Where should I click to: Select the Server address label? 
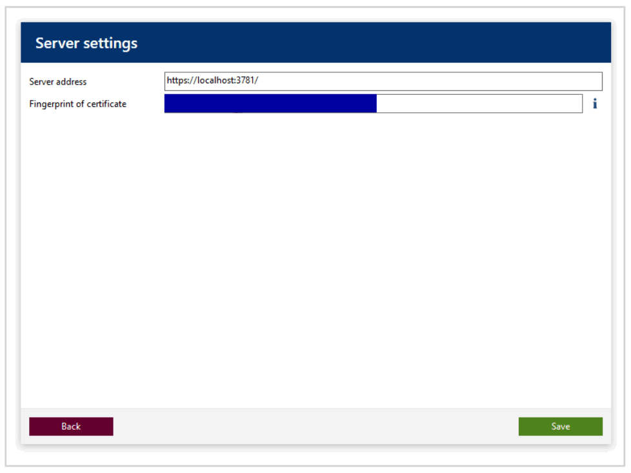(x=57, y=82)
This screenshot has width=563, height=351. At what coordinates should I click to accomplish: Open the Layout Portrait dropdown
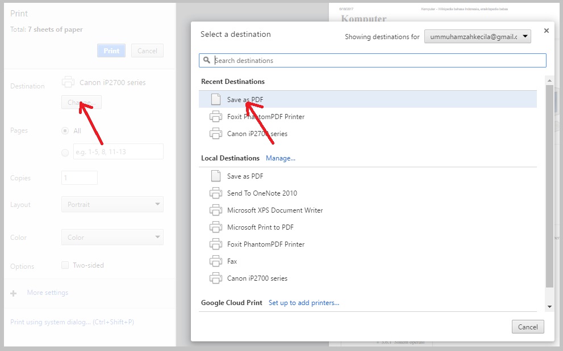[x=112, y=205]
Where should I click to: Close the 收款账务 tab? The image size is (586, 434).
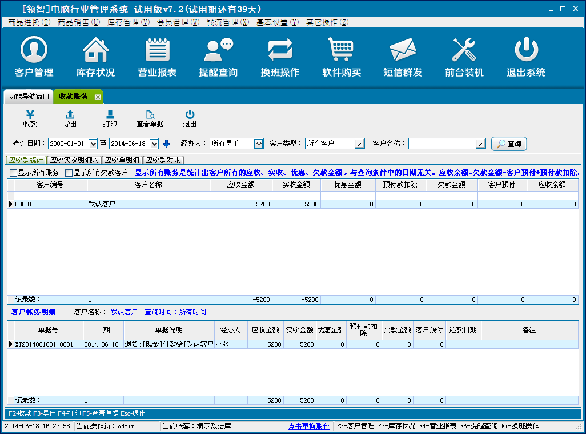(98, 97)
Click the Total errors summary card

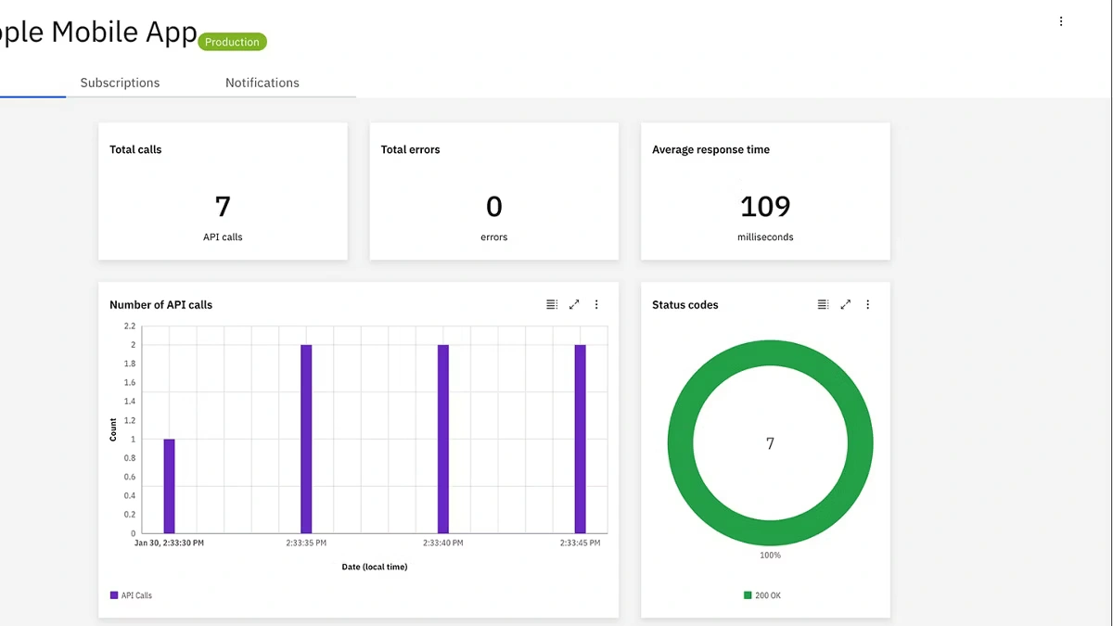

★ ★ ★ ★ ★ ★ ★

_Exercise description_: Take the whole listing above and copy it exactly. Pictures do not go into the copy.

_Completed task_:
Where should I click to: Select the Server address label? 
(x=57, y=82)
This screenshot has width=563, height=351. At what coordinates should I click to accomplish: Open the Layout Portrait dropdown
[x=112, y=205]
Where should I click to: Close the 收款账务 tab? The image size is (586, 434).
(98, 97)
Click the Total errors summary card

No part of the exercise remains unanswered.